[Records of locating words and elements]
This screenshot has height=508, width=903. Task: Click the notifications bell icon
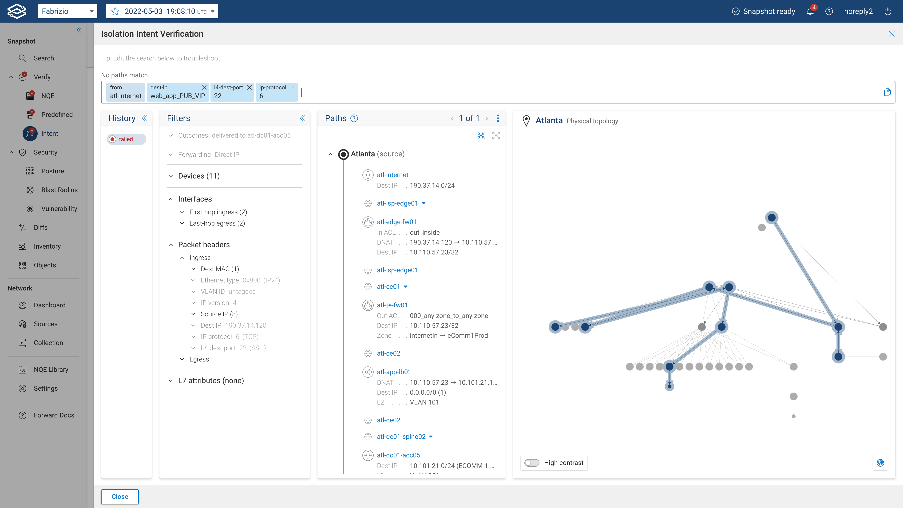[810, 12]
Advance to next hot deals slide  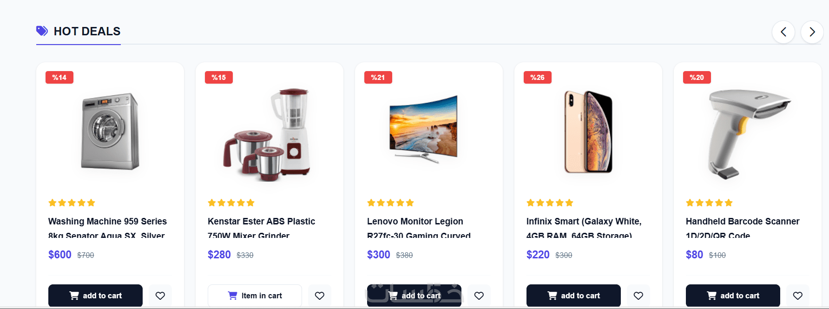812,32
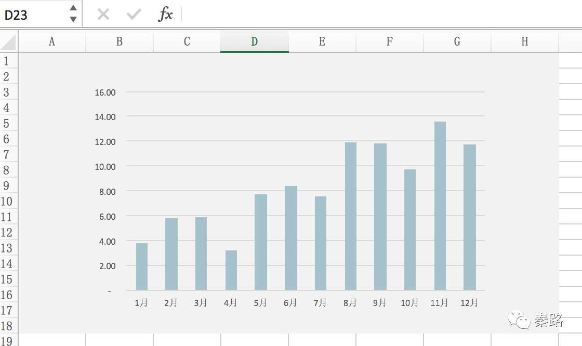Click the 16.00 vertical axis label
The height and width of the screenshot is (346, 582).
coord(105,92)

- GIVEN REQUEST -
How many lines in the items above contain the string "width"? Case counts. Reply with the number alone.

- SOLUTION TO THIS TASK -
2